• **What the exercise asks**
Please retype every record below exactly, leaving the pictures out.

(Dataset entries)
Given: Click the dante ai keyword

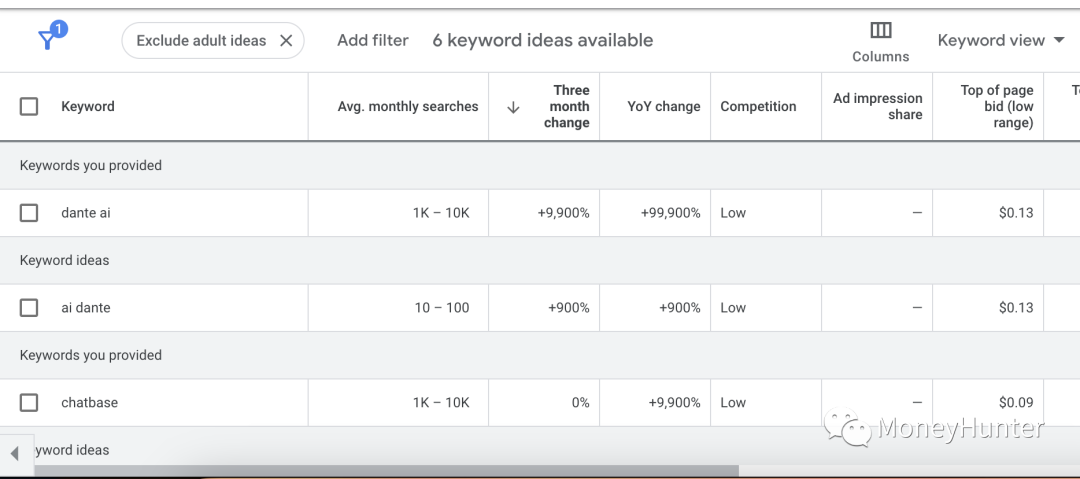Looking at the screenshot, I should tap(85, 213).
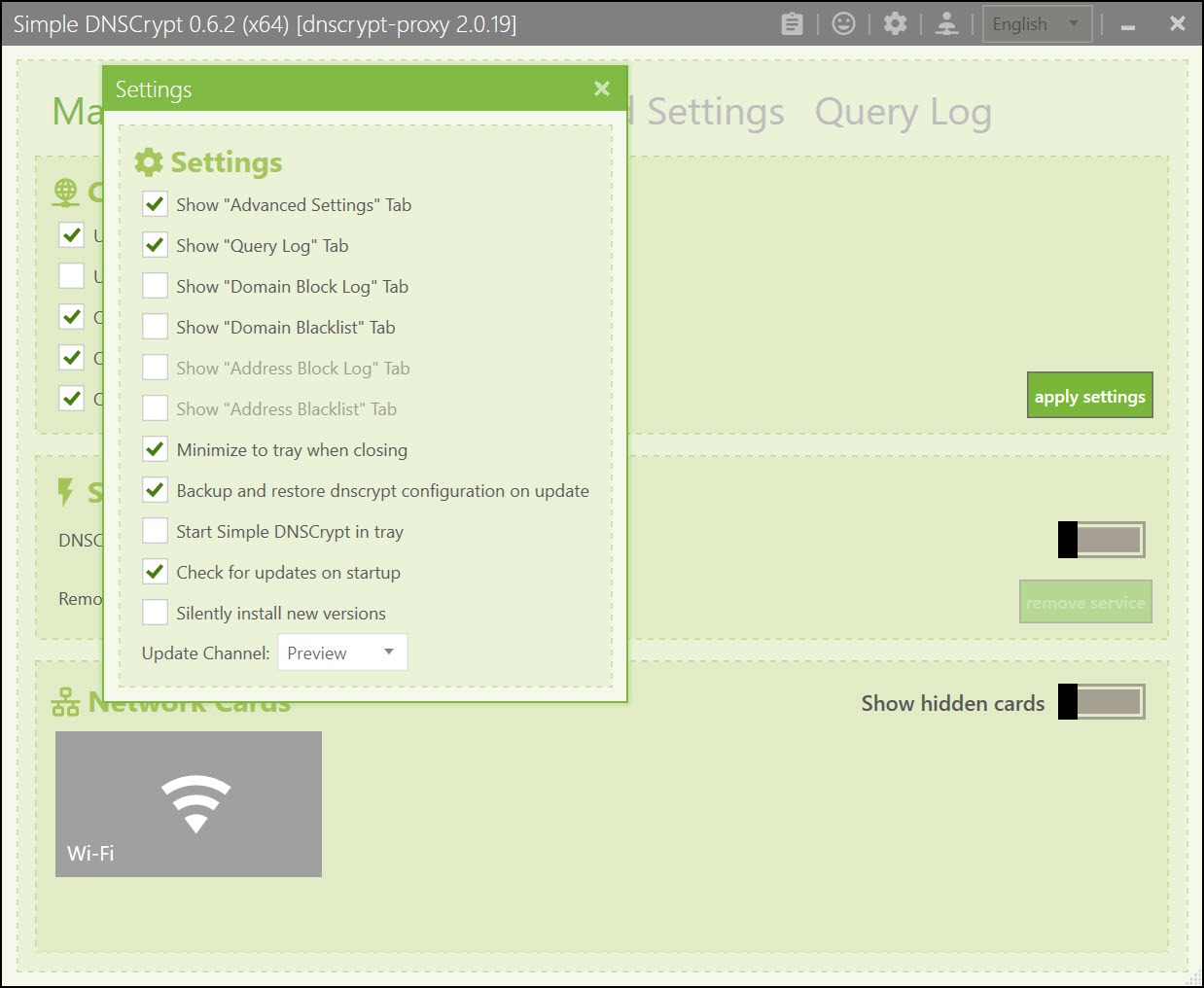Image resolution: width=1204 pixels, height=988 pixels.
Task: Click the Wi-Fi network card
Action: tap(189, 803)
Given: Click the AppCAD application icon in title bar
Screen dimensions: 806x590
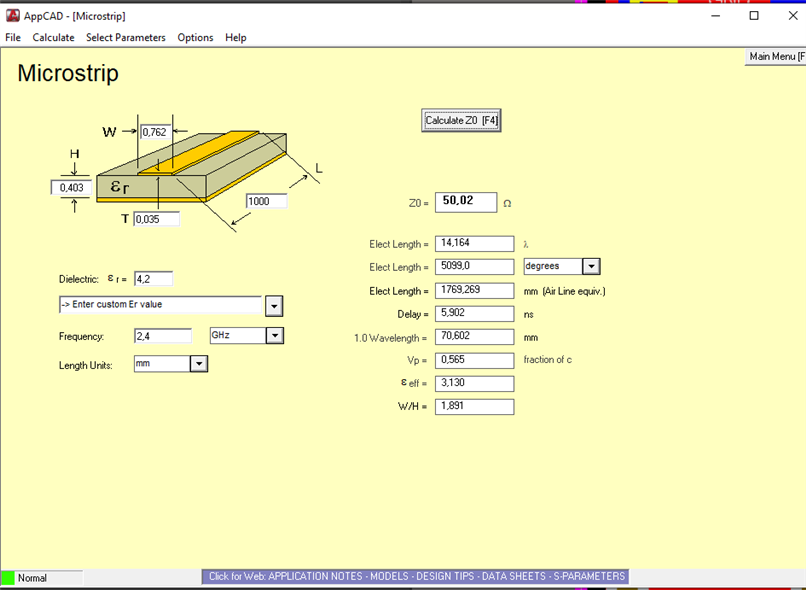Looking at the screenshot, I should (x=13, y=16).
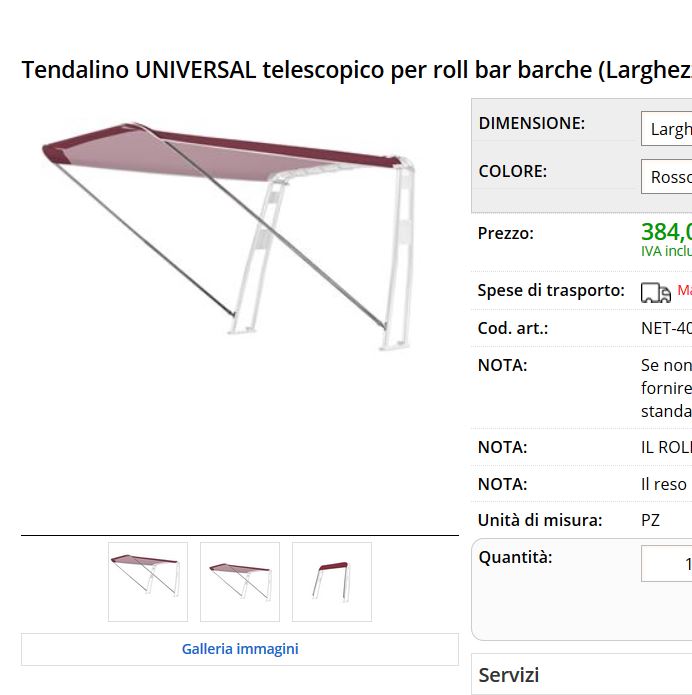692x695 pixels.
Task: Click the Tendalino UNIVERSAL product title
Action: [x=356, y=70]
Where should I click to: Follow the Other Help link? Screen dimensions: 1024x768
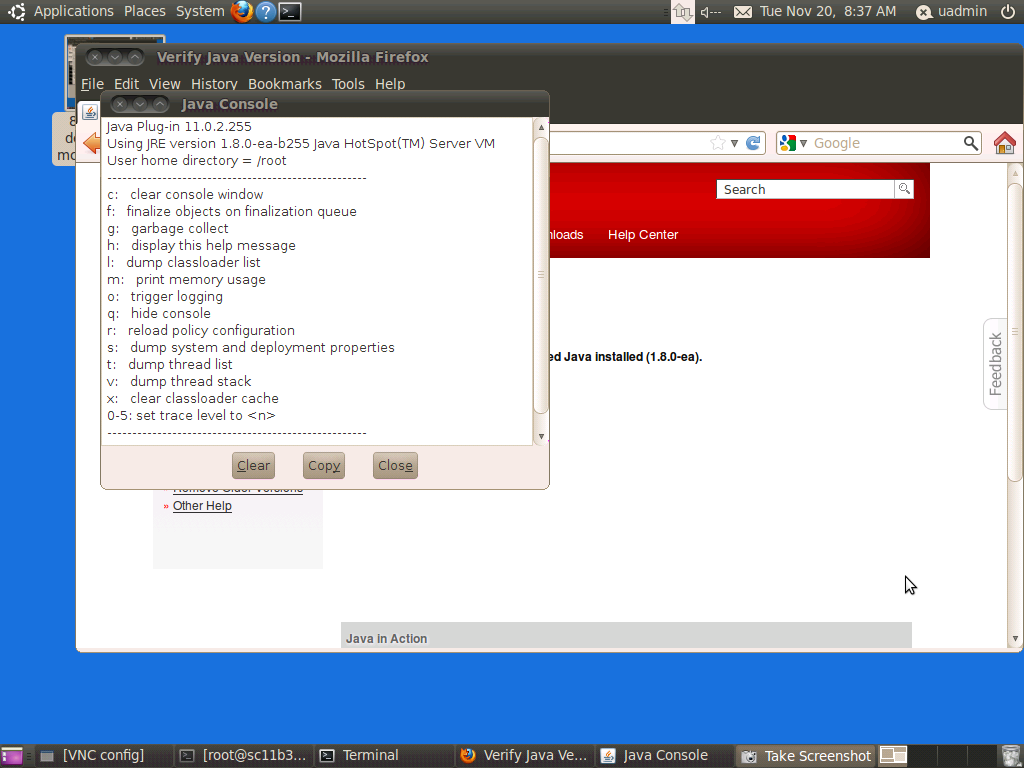pyautogui.click(x=202, y=506)
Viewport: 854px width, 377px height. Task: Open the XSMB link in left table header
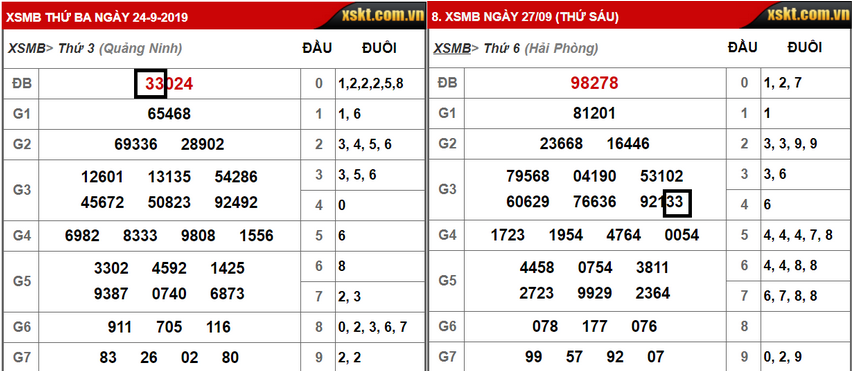click(x=27, y=48)
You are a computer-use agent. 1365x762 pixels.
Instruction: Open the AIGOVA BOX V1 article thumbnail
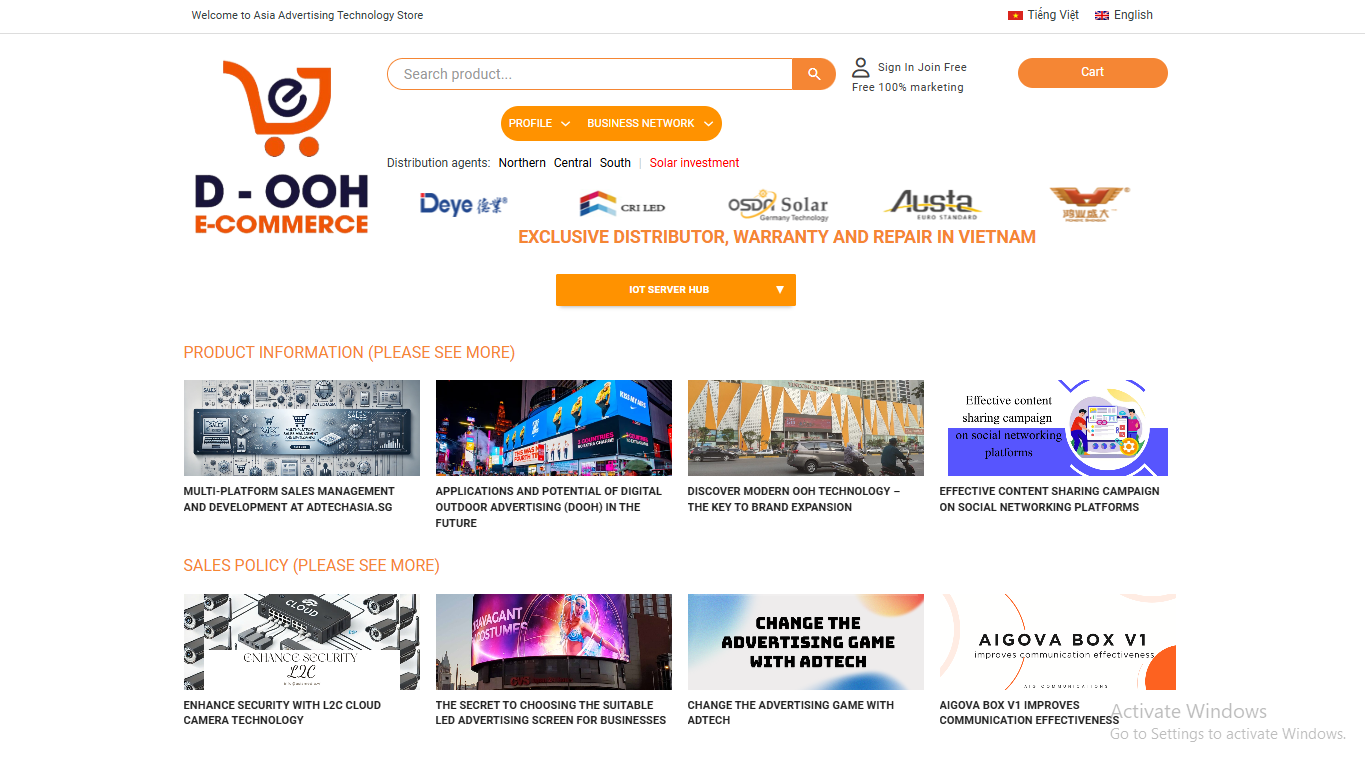point(1058,642)
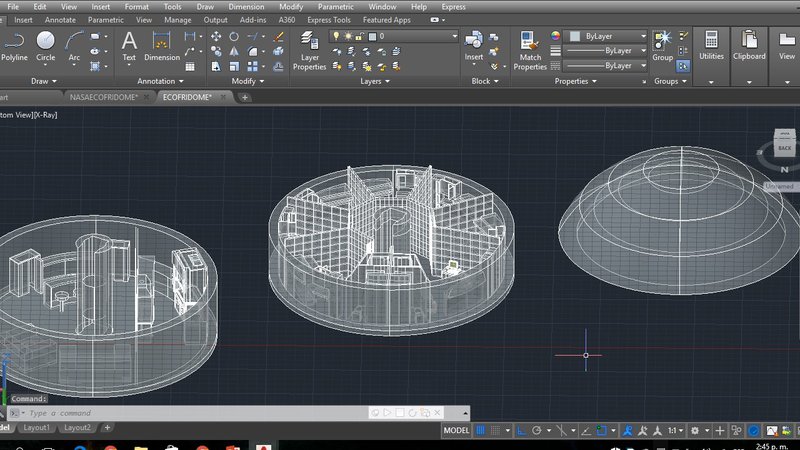
Task: Open the Layout1 tab
Action: (x=37, y=428)
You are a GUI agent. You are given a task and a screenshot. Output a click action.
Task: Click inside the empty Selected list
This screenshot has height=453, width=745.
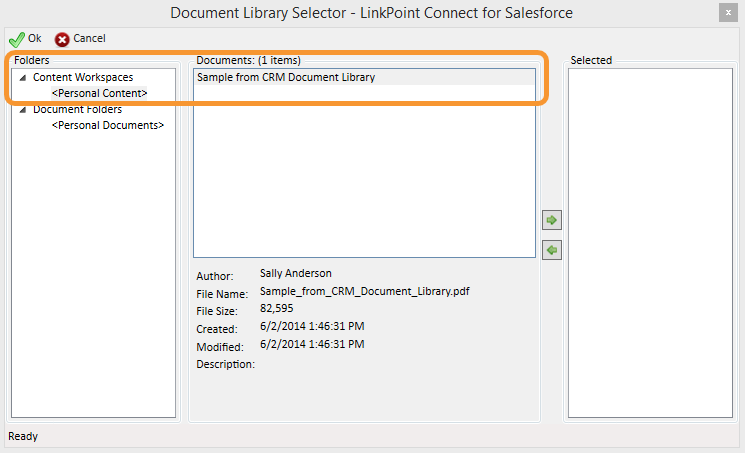click(650, 243)
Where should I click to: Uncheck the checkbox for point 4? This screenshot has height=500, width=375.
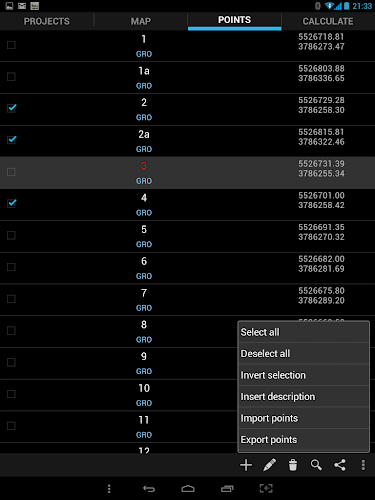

• **Response to the exercise**
Given: Click the dante ai keyword

Looking at the screenshot, I should tap(85, 213).
Image resolution: width=1204 pixels, height=988 pixels.
Task: Click the Wi-Fi network card
Action: tap(189, 803)
Given: Click the AppCAD application icon in title bar
Screen dimensions: 806x590
Looking at the screenshot, I should (x=13, y=16).
692x695 pixels.
Task: Click the Tendalino UNIVERSAL product title
Action: [x=356, y=70]
Where should I click to: Follow the Other Help link? Screen dimensions: 1024x768
pyautogui.click(x=202, y=506)
Viewport: 854px width, 377px height. Task: Open the XSMB link in left table header
click(x=27, y=48)
You are a computer-use agent. 1365x762 pixels.
Instruction: Open the AIGOVA BOX V1 article thumbnail
point(1058,642)
Task: Open the Layout1 tab
Action: (x=37, y=428)
You are a GUI agent. You are given a task and a screenshot. Output a click action.
Task: Click inside the empty Selected list
This screenshot has height=453, width=745.
click(650, 243)
Where should I click to: Uncheck the checkbox for point 4? This screenshot has height=500, width=375.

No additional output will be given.